Behind Every Successful Farmer…
by Guest blogger: Michael Foley
of Green Uprising Farm
Listen to his/her podcast HERE
The current crop of business advisers for the new generation of farmers sincerely hopes they can help those young farmers to successful farming careers. Business advisers to farmers have always been convinced they could help farmers achieve success. But as agricultural economist John Ikerd found during the last great farm crisis, in the early 1980’s, the farmers who were failing were precisely the ones who had taken seriously the advice of the business advisers (including Ikerd himself).
What is “Success”?
What business advisers rarely do is question the meaning of “success.” What does it mean to be successful as a farmer? Does it mean the same thing as being a successful small business person, a successful investor, a successful real estate speculator? The reality of farming is that the vast majority of American farmers today rely for most of their income on sources outside the farm – that proverbial spouse with a good job in town, or full-time or part-time work elsewhere for the farmer, or a few wise investments. Are these farmers “successful”? They manage to continue to farm, and that’s a good thing, because we all need the food they produce. And most of them, it appears, do not farm at a loss – at least not enough of a loss to drive them out of farming.

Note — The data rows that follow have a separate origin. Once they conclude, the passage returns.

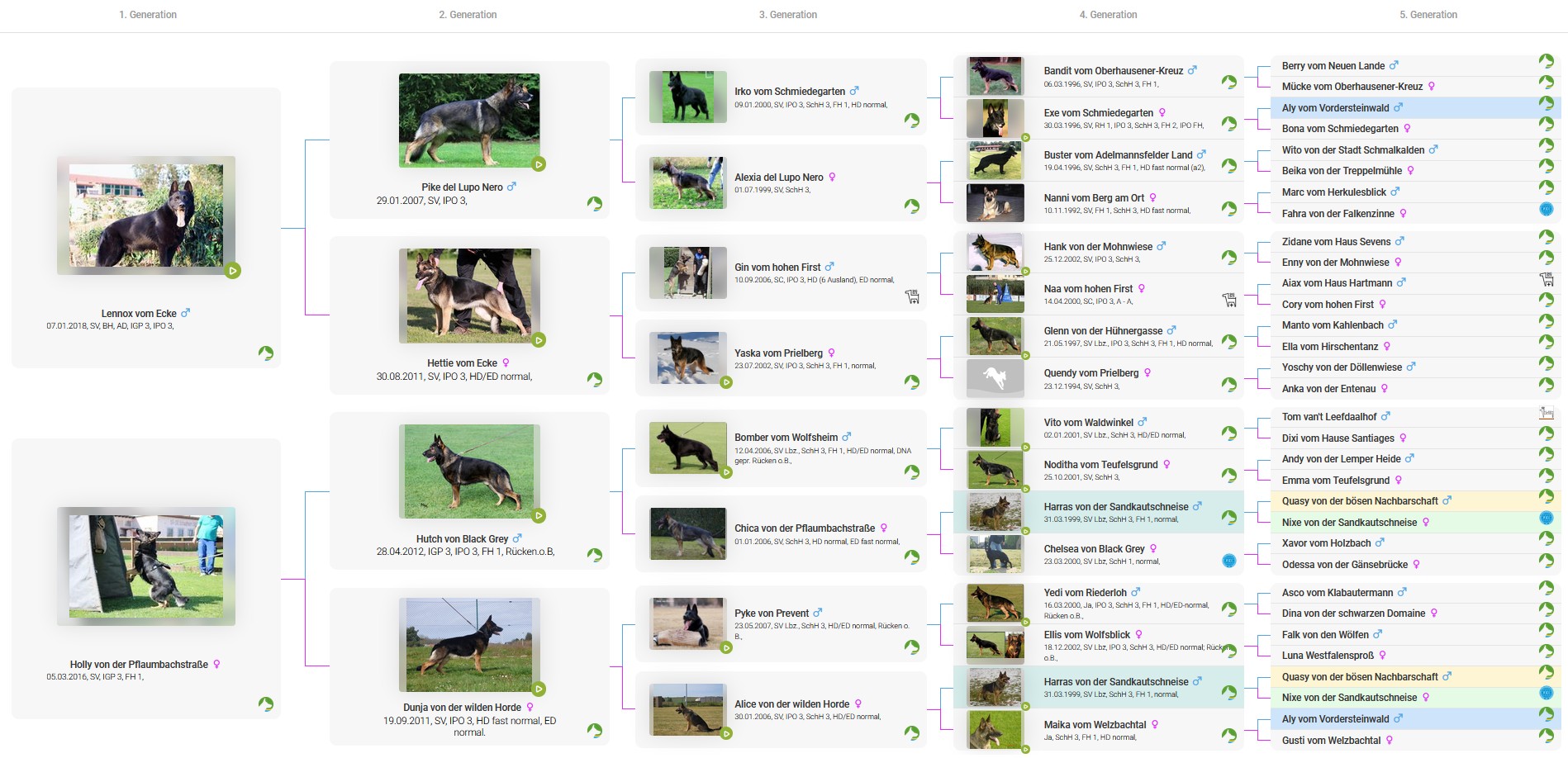The width and height of the screenshot is (1568, 758).
Task: Open the Hutch von Black Grey name link
Action: 462,539
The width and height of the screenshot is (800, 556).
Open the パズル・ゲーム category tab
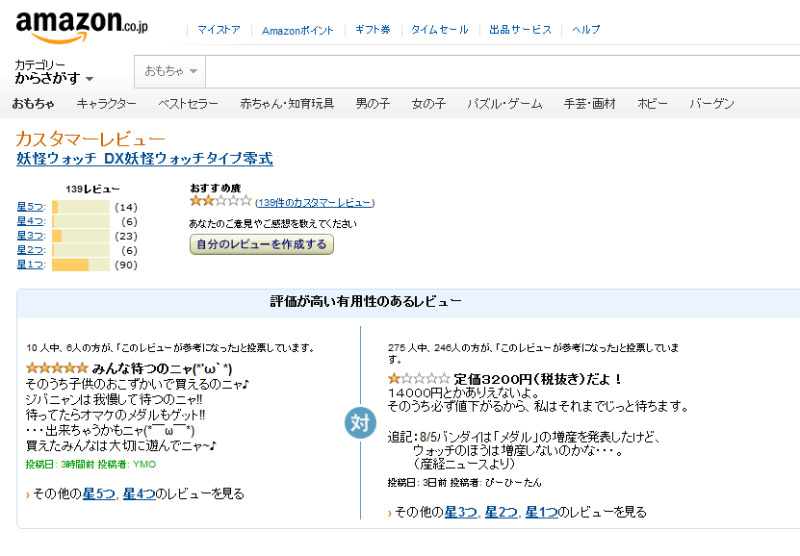[504, 104]
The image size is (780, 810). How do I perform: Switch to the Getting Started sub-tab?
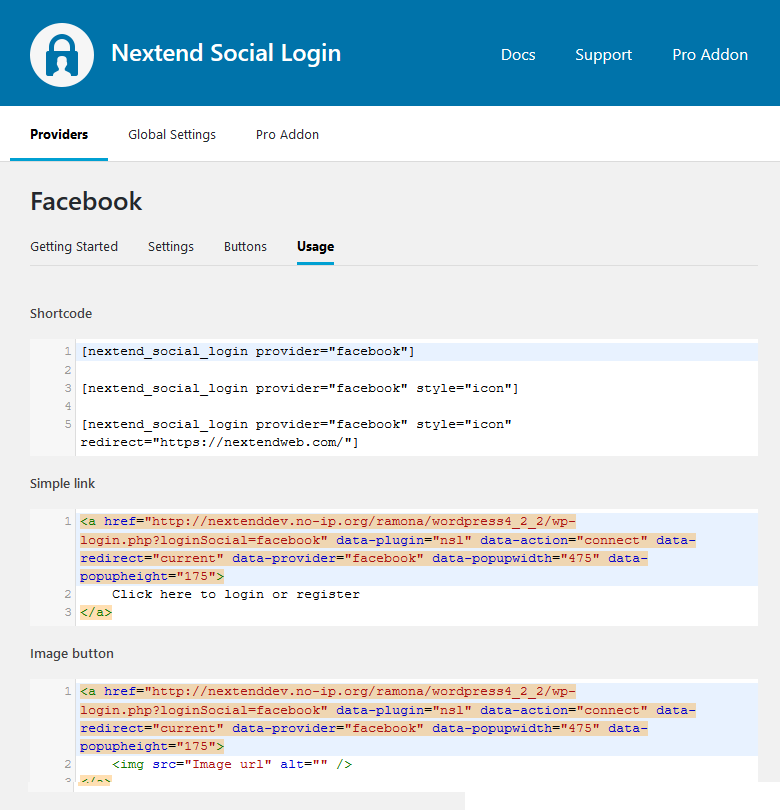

And yet many young farmers I know assume that “success” means getting a living from their farming. Some farm advisers even tell them to decide how much they want to make and build their farming plan around that. Or to be sure to include a suitable wage for themselves (and their spouse, too) in calculating just how much it is going to cost to farm. No wonder that the majority of young people who start out trying to farm eventually give it up as a loss. They have adopted standards of success that older farmers have long left behind.
Maybe we need to start over. Maybe we need to recognize that the object of farming is not to “make a living” in the business advisers’ sense. We could point out that most farmers farm because that is just what they love doing – and they will do it whether it provides a living or not. We could argue that farming is more a vocation than a business. But, beyond those purely personal goals, how do we assess “success” in farming? Maybe we should start with the obvious, that the goal of farming is to produce excellent food for our community. If that is the goal, how do we define “success” in such a way as to ensure that farmers will stick with it?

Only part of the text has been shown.